Published: June 1, 2009
BASEL—This year, the principal section of Art Basel — which runs from June 10 through 14 — hosts 300 dealers, including the newcomers Dvir Gallery, from Tel Aviv, and Vitamin Creative Space, of Guangzhou. Look for LED pieces by Jenny Holzer, €15,000 ($20,000) each, at Berlin and London’s Sprüth Magers, and Jim Dine’s painting Things in Their Natural Setting (First Version), 1973, among other works, at PaceWildenstein, of New York. And Art Unlimited, a vast exhibition platform for displays not suited to conventional stalls, will not disappoint. Among its highlights is the Japanese artist Yoshitomo Nara’s Torre de Málaga, a structure housing a re-creation of the artist’s studio, which the New York gallery Marianne Boesky is bringing.

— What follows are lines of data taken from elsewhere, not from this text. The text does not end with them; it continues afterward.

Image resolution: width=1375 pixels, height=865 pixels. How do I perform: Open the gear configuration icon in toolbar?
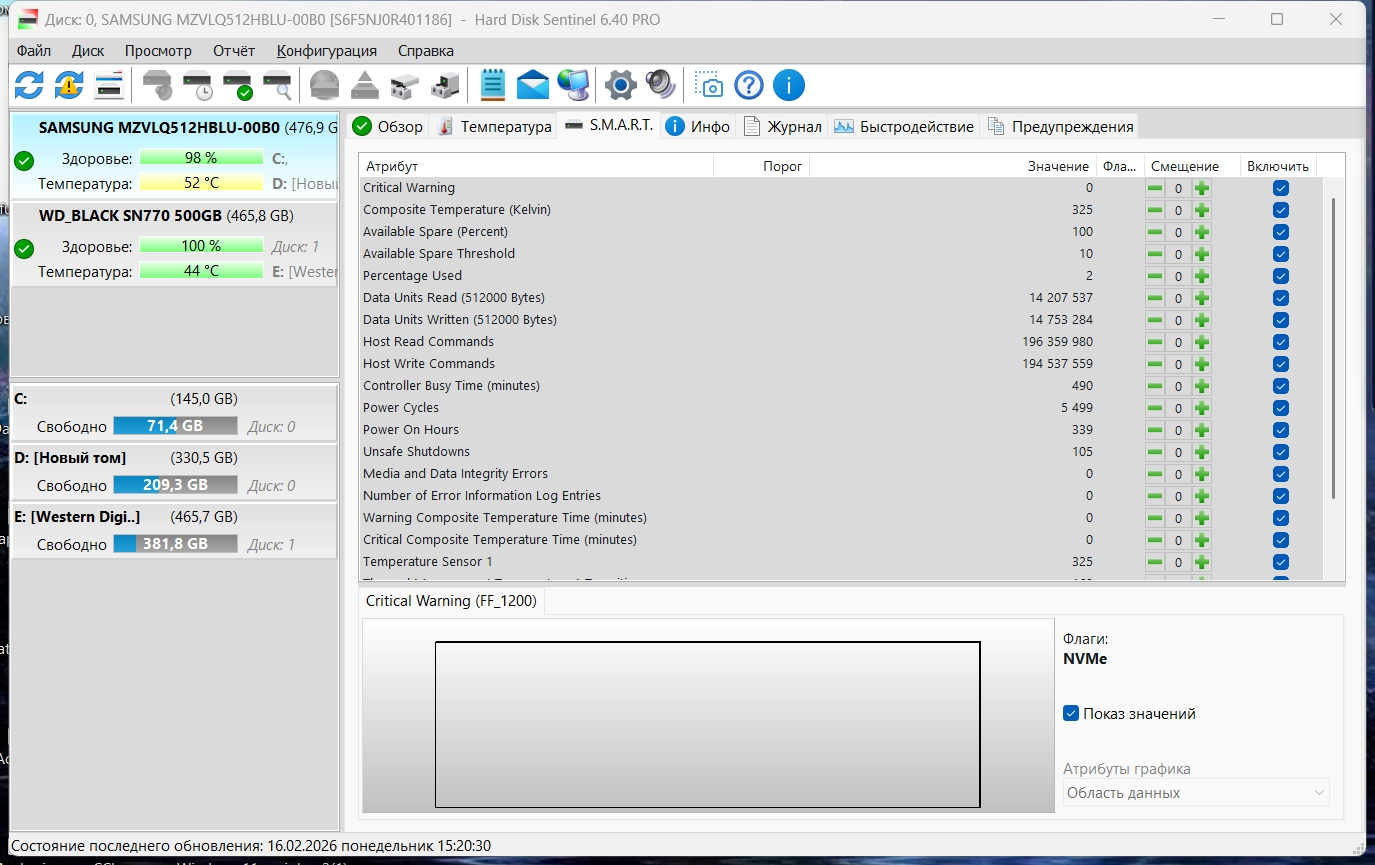[620, 85]
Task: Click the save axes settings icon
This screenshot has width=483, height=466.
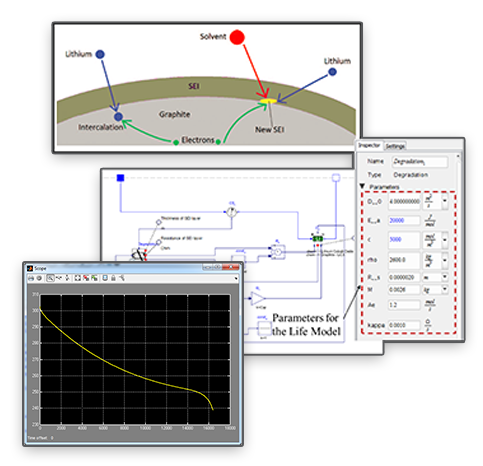Action: point(86,278)
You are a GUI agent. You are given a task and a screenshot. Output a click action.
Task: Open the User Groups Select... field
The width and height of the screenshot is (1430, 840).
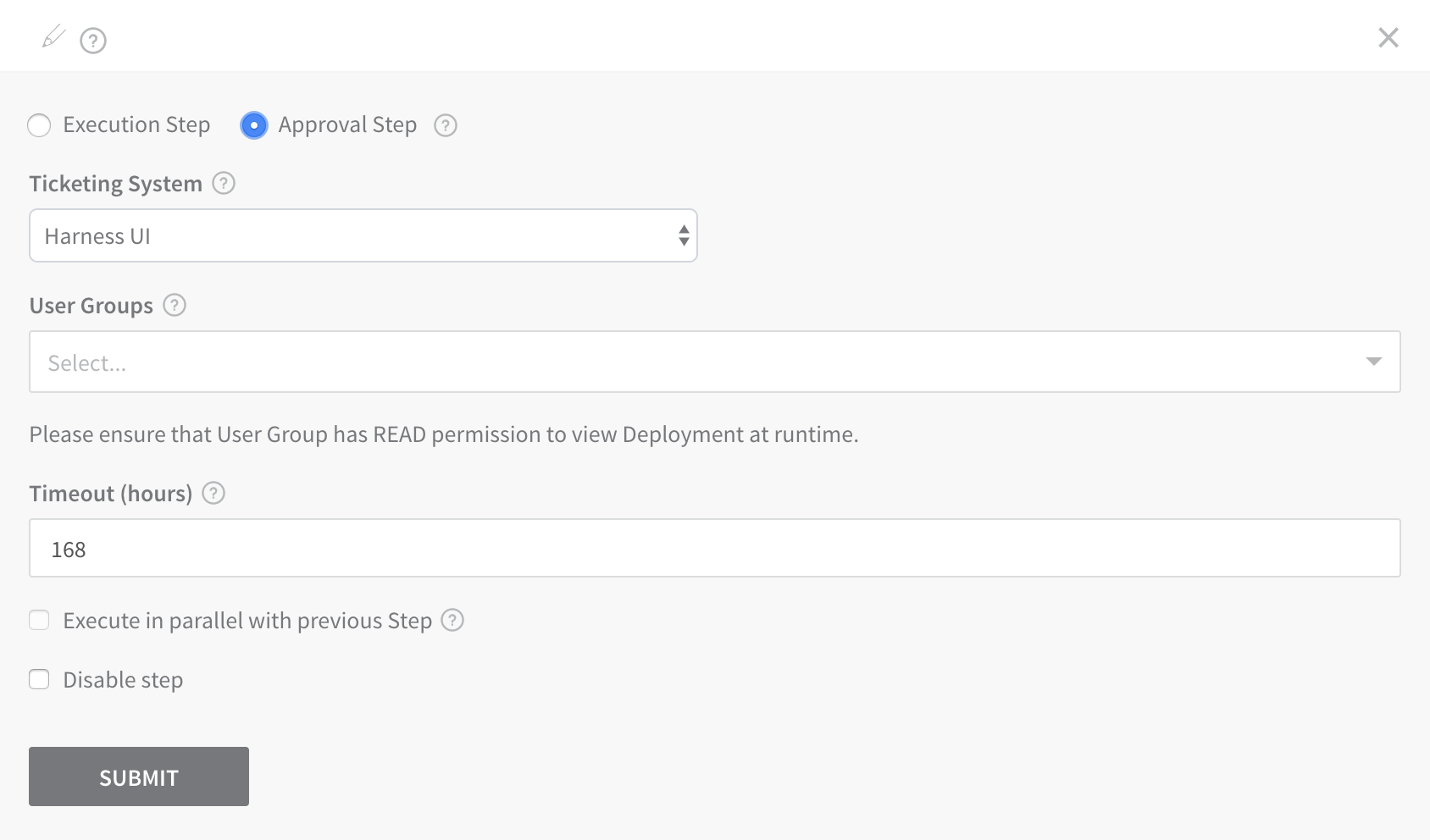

Basel satellite Liste has 64 exhibitors, 17 of which are first-timers, including New York’s James Fuentes, which is doing a solo show of elaborately framed drawings by Alejandro Cardenas, all priced under $10,000. Volta, meanwhile, upped its gallery count from 68 to 95 with its move to vast new quarters in the Markthalle. (Design Miami Basel, formerly held there, has relocated close to Art Basel in the Messe’s Hall 5.) The 90-gallery Scope has also switched sites, to a pavilion at the Sportsplatz Landhof, and has brought with it the 20-gallery fair Art Asia. And Hot Art, once called Balelatina and devoted to Latin American work, returns with 38 exhibitors showing international art.